В переосмысление «Чайки» включился Теннеси Уильямс, давший свою трактовку чеховским образам в пьесе «Дневник Тригорина» (1980). Ее часто упоминают в исследованиях рецепции пьес Чехова, но отдельной работы, посвященной пьесе американского драматурга, пока нет. Написаны две диссертации о рецепции пьес Чехова в немецкоязычных странах [1; 19].

В своем интересе к теме чеховских традиций и реминисценций исследователи-филологи мало уделили внимания славянской драматургии [9], у которой связи с русской культурой и литературой во много раз сильнее, нежели на Западе. К тому же герои Чехова с их метафизическими вопросами и бездействием в критические моменты жизни славянскому читателю и зрителю более понятны, чем прагматичным европейцам и американцам, которым такое поведение может казаться абсурдным. Недаром именно на Западе пьесы Чехова назвали драматургией абсурда — вероятно, европейцам трудно поверить, что так можно жить: Штольц никогда не поймет Обломова.

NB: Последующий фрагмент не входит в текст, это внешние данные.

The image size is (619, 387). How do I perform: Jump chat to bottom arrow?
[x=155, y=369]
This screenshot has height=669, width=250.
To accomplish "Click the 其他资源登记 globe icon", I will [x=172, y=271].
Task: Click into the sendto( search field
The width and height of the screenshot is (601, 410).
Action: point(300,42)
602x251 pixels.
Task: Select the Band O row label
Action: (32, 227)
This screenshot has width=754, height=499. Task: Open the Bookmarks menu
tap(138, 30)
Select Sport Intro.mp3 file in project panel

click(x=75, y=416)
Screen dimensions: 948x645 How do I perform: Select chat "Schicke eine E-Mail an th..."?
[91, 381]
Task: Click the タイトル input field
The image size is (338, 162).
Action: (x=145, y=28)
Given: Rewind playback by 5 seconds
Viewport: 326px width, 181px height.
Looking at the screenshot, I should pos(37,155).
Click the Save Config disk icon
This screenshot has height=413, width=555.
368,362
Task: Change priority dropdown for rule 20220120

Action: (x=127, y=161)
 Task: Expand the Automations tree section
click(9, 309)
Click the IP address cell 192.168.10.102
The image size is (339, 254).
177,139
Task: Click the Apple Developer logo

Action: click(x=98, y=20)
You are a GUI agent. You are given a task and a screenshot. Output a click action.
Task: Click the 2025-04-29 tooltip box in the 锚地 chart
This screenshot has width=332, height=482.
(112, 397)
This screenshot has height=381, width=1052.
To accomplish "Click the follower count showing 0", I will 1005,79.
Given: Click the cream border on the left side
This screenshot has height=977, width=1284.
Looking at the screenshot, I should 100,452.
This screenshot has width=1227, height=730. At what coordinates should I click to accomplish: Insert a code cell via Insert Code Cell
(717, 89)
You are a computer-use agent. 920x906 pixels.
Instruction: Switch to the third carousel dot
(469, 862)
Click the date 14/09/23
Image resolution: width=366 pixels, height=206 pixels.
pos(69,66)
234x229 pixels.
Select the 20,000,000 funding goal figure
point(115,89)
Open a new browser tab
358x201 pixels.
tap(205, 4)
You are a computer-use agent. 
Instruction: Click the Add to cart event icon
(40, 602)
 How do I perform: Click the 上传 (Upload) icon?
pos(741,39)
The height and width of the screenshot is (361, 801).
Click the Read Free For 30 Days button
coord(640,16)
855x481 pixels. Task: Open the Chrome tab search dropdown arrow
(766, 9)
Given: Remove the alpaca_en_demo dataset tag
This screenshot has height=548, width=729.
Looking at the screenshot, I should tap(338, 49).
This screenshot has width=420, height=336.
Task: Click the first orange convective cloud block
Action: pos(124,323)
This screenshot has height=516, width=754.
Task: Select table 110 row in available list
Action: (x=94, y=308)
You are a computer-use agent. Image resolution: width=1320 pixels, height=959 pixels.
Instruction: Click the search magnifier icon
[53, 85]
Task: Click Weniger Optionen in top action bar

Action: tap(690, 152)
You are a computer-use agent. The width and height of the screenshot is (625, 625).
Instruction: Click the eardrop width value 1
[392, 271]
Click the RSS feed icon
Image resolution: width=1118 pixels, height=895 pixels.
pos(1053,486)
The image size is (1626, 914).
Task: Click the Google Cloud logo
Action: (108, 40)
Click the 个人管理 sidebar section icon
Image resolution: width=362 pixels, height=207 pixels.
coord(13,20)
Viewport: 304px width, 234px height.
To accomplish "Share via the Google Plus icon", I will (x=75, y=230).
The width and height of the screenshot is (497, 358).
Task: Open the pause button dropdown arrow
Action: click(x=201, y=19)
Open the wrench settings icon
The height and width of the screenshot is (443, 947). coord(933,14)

Обратимся к пьесам польского драматурга Славомира Мрожека «Любовь в Крыму» (1993, перевод Леонарда Бухова) и чешского драматурга Вацлава Гавела «Уход» (2007, перевод Ольги Луковой) с тем, чтобы понять, какие пьесы Чехова, как и зачем используют эти драматурги для выстраивания образной системы названных произведений. Аллюзии, реминисценции на драмы Чехова есть во многих пьесах Мрожека и Гавела, но для анализа взяты именно те, где чеховская драматургия стала фун- даментом для построения сюжета, развития конфликта, действия, ключевой авторской идеи.

В пьесе Славомира Мрожека «Любовь в Крыму» много отсылок (прямых цитат, аллюзий, реминисценций, пародий...) к Шекспиру и русской драматургии, но именно пьесы Чехова становятся основой, на которой выстраивается вся идейная сторона пьесы Мрожека: безвозвратно уходящее время, история ХХ в. как путь к пустоте... В пьесе три акта, охватывающих 80 лет — «каждого из них вполне хватило бы на отдельную пьесу» (1). Первый акт — 1910 г. — эпоха воссоздается через портретирование [15] стиля чеховских пьес, этот акт по-чеховски импрессионистичен и лиричен. Второй акт — 18 лет спустя, т. е. 1928 г., — воссоздается в стиле и атмосфере комедий времени НЭПа. Третий акт — 1990-е гг.: сатира, абсурд и сюрреализм. Единственное, что объединяет все времена в России (по Мрожеку), — дорога, поезд, чемоданы: люди куда-то едут или собираются уехать, все время чего-то ждут и живут с чемоданом — и это тоже чеховский мотив. Словно новое пространство должно спасти от времени: от времени как эпохи, от бессмысленно проходящей жизни... Сам Мрожек, эмигрант, пишет эту пьесу в Мексике.

Чешский драматург Вацлав Гавел в 2007 г. (спустя 4 года после ухода с поста президента Чехии) написал пьесу «Уход» (2) о том, как оставивший пост канцлер теряет государственную виллу и все имущество, оказавшееся подотчетным. Чеховские мотивы и образы в пьесе Вацлава Гавела проявляются не сразу — они начинают все более явно просвечивать сквозь основное действие, как только над семьей бывшего канцлера Ригера нависает угроза выселения из правительственной виллы с вишневым садом.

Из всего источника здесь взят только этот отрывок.